According to Vyskrabka, this rate of adoption follows trends in more mature markets in Central and Eastern Europe. In Estonia, the share of deliveries to lockers reaches 60 – 80%, in the Baltic countries and Poland – 50-70%, and in Greece, which adopted the model just a year and a half before Bulgaria, it already exceeds 30%.
And looking ahead to the next five years, Vyskrabka predicts that
we will see 45, perhaps 50% of all shipments delivered to lockers.”
The Economics of Consolidation
The main driver behind the widespread adoption of lockers is their undeniable operational advantages against the backdrop of inflationary pressure. The traditional “door-to-door” model requires stopping at every single address, which consumes enormous resources in terms of fuel and labor. Consolidated delivery to lockers works on the opposite principle – hundreds of packages are dropped off at a single location.
The difference in productivity is enormous. While a courier on a traditional route handles about 100 addresses per day, the same employee can deliver 800 packages to automated lockers during the same shift. This makes the model up to eight times more efficient.
Vyskrabka illustrates this transition with specific data on costs in the sector:
Labor costs in Bulgaria have risen by at least 30% in the logistics industry over the past three years, while fuel prices have jumped by 50% in just the last six months. Despite this, we haven’t raised our prices and we don’t have a ‘fuel surcharge’, simply because we don’t need them. We are eight times less affected by rising labor costs."
In the long term, this is expected to lead to a clear specialization of services. Door-to-door delivery will become a premium service for which consumers will pay more when they have a valid reason– for example, a heavy shipment or expensive goods that require inspection.

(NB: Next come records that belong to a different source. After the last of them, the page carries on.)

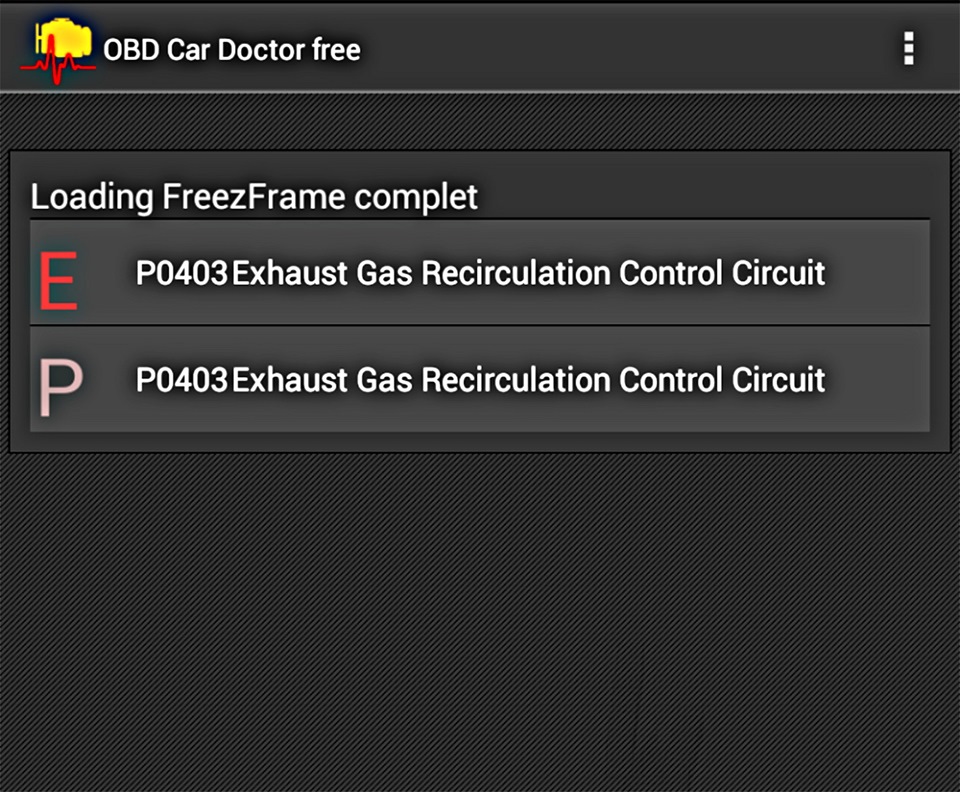Image resolution: width=960 pixels, height=792 pixels.
Task: Tap the "OBD Car Doctor free" title
Action: pos(232,50)
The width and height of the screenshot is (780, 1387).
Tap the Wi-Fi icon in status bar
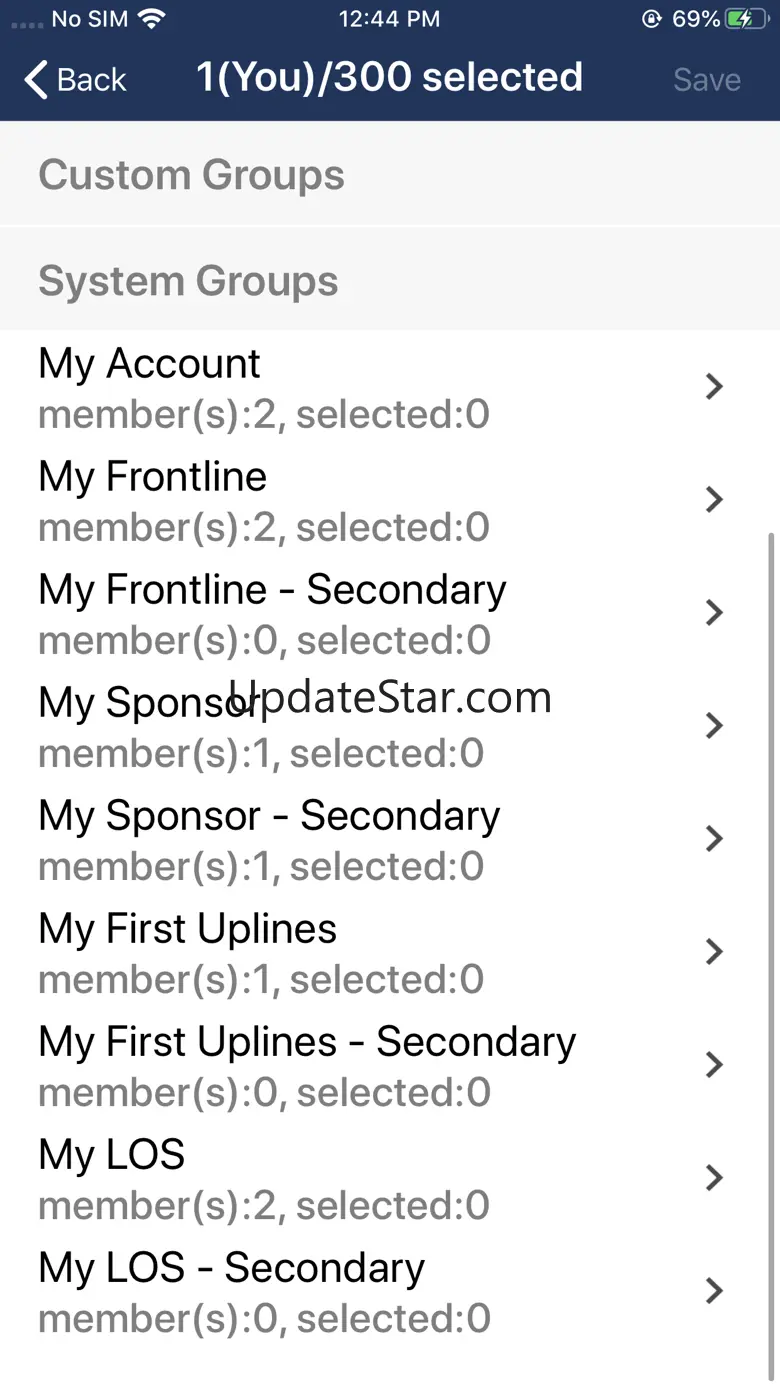[x=153, y=19]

For standard purchases, such as clothing, cosmetics, or books, lockers will be the natural choice due to their lower price and greater convenience, Vyskrabka believes.
The New Consumer Logic
Vyskrabka sees a deeper shift in the way people think about deliveries behind the numbers.
People no longer want to wait for their deliveries at home. They take their children to school, go to work, exercise, or juggle numerous responsibilities throughout the day. Delivery is becoming something that consumers expect to fit into their schedule, not the other way around.”

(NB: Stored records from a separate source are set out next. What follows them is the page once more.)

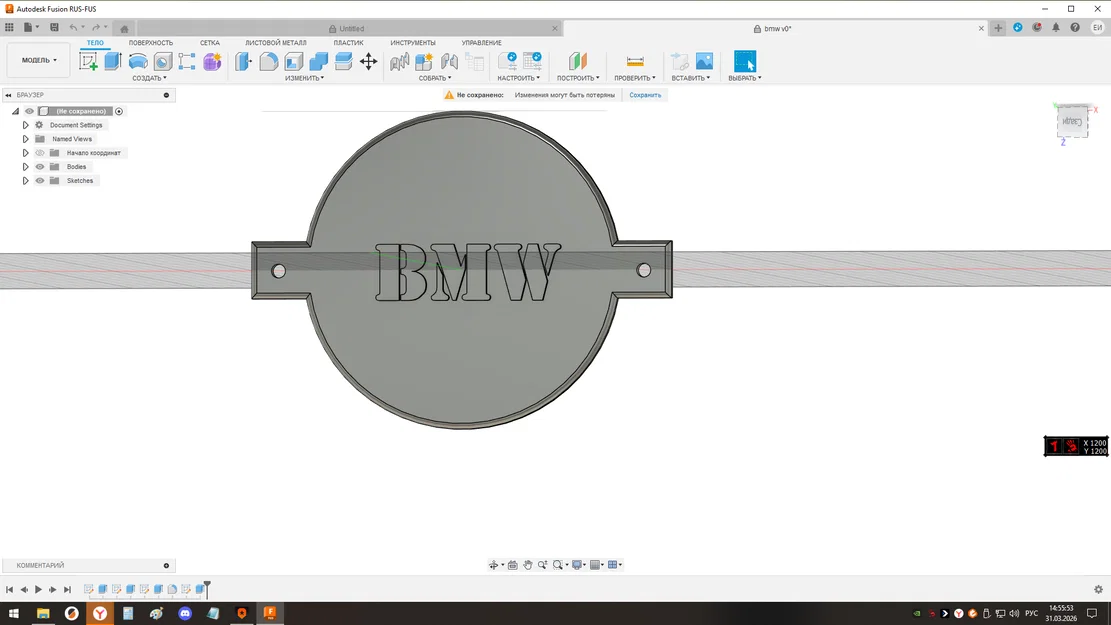The height and width of the screenshot is (625, 1111).
Task: Select the Create Sketch tool
Action: tap(89, 61)
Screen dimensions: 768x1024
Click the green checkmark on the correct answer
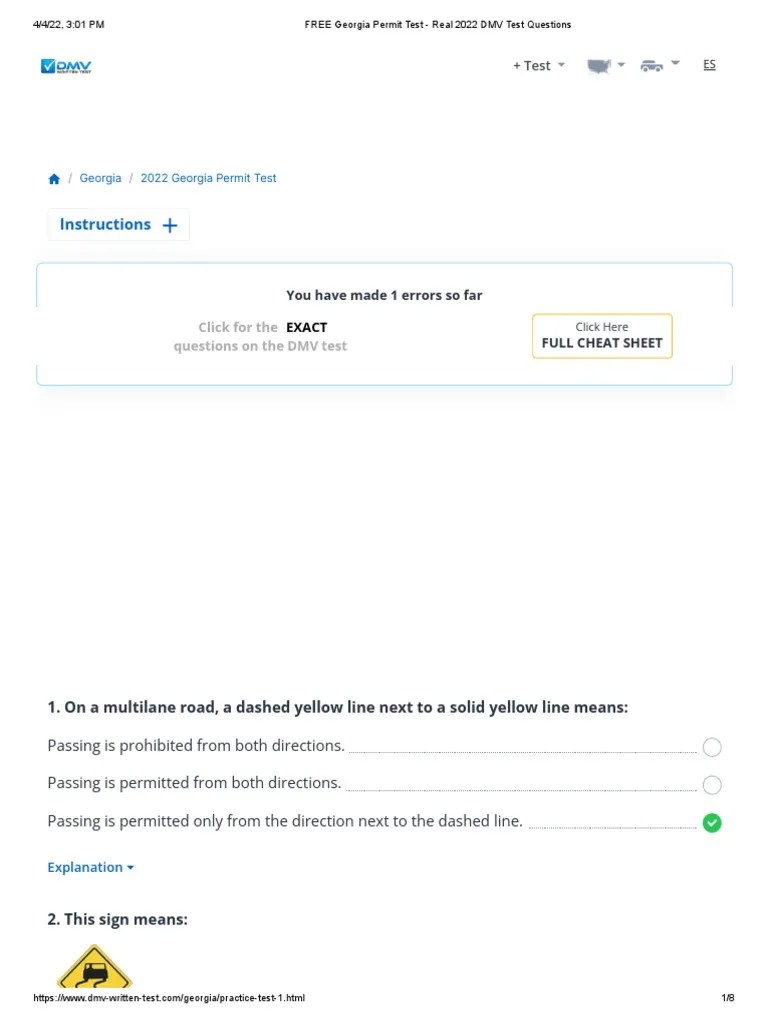click(712, 822)
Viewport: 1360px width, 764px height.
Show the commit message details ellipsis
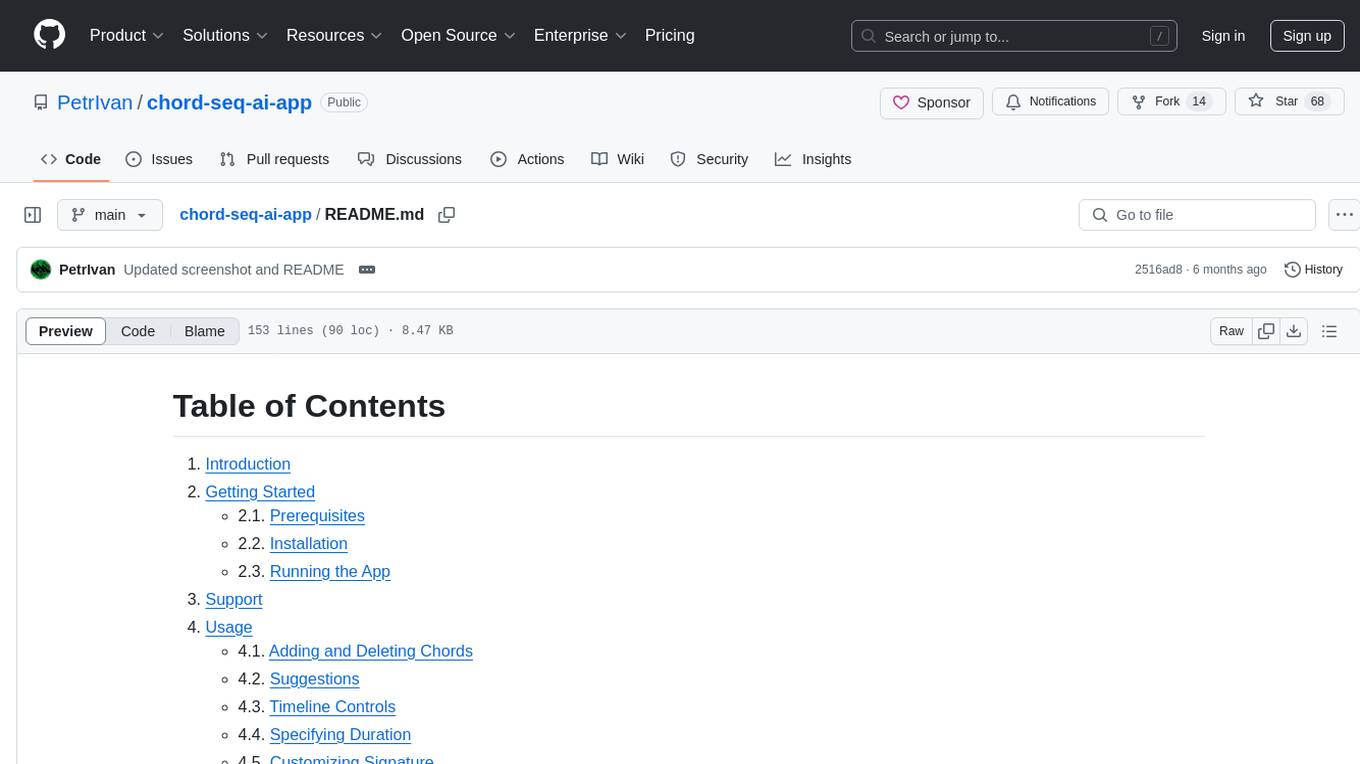tap(367, 270)
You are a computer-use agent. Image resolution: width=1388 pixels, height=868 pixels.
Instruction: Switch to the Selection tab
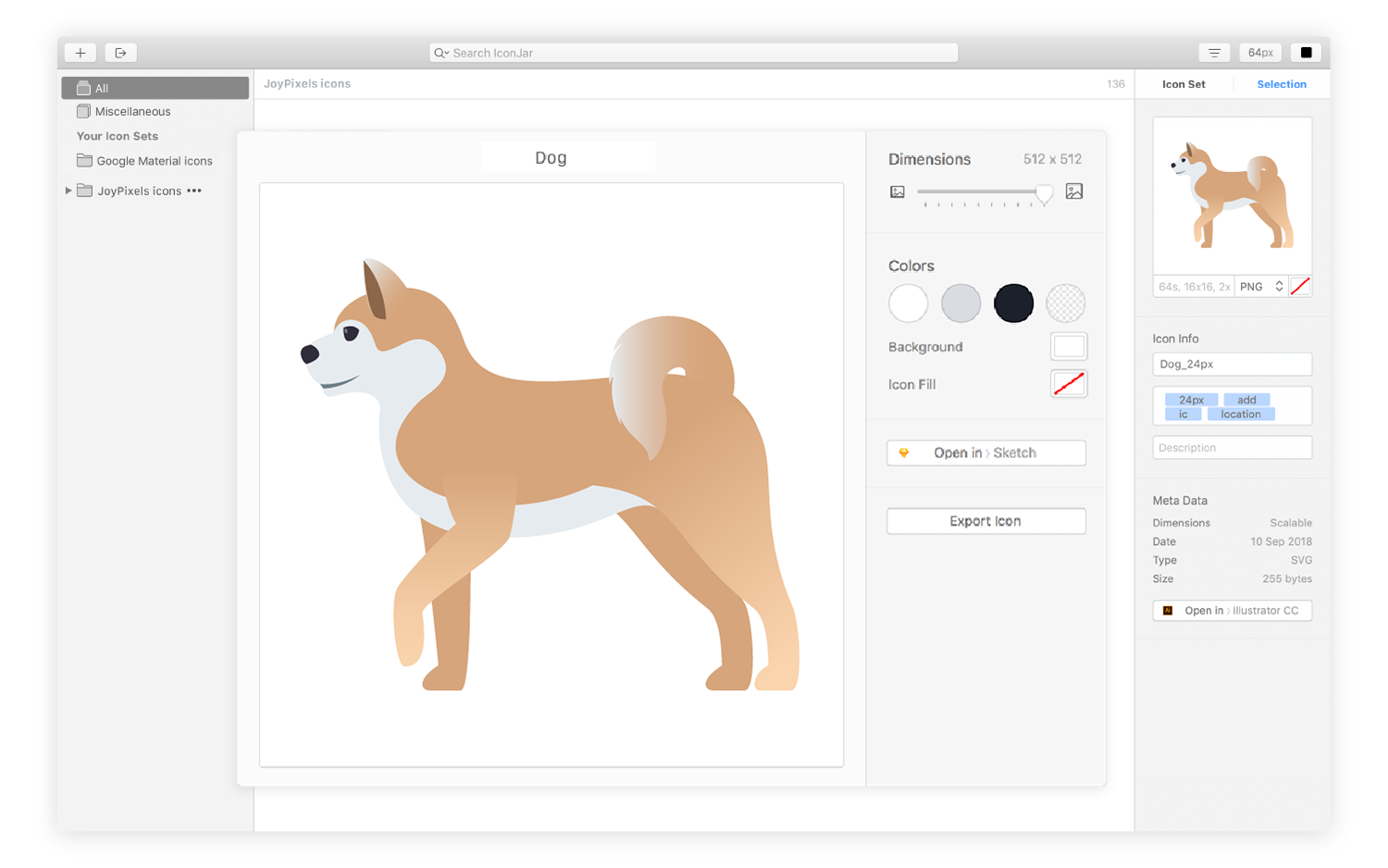pyautogui.click(x=1281, y=84)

The parallel with contactless payments is telling: a technology that consumers initially approached with caution has become the norm.
Using a locker is now second nature to millions of people in Bulgaria. Right now, someone, somewhere in the country, is opening an automated locker. This is now part of everyday life – and this is just the beginning.”

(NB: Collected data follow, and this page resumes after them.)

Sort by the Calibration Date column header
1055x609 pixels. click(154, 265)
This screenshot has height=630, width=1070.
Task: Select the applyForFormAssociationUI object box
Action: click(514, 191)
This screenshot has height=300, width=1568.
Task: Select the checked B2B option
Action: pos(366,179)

The model isn’t limited to receiving packages. The peer-to-peer (P2P) shipping service for individuals, launched in Bulgaria in August 2024, has seen steady monthly growth – a sign that the locker network is integrating into the broader economy of resale and reuse.
Box Now: From Startup to Market Leader
In the locker market, Box Now handles about 60% of all deliveries to lockers in the country.
Six out of every ten shipments delivered to a locker go through Box Now,” said Vyskrabka.
In total, the company handles about 10% of the entire courier market in Bulgaria – enough to rank among the top three operators in the country, according to company data.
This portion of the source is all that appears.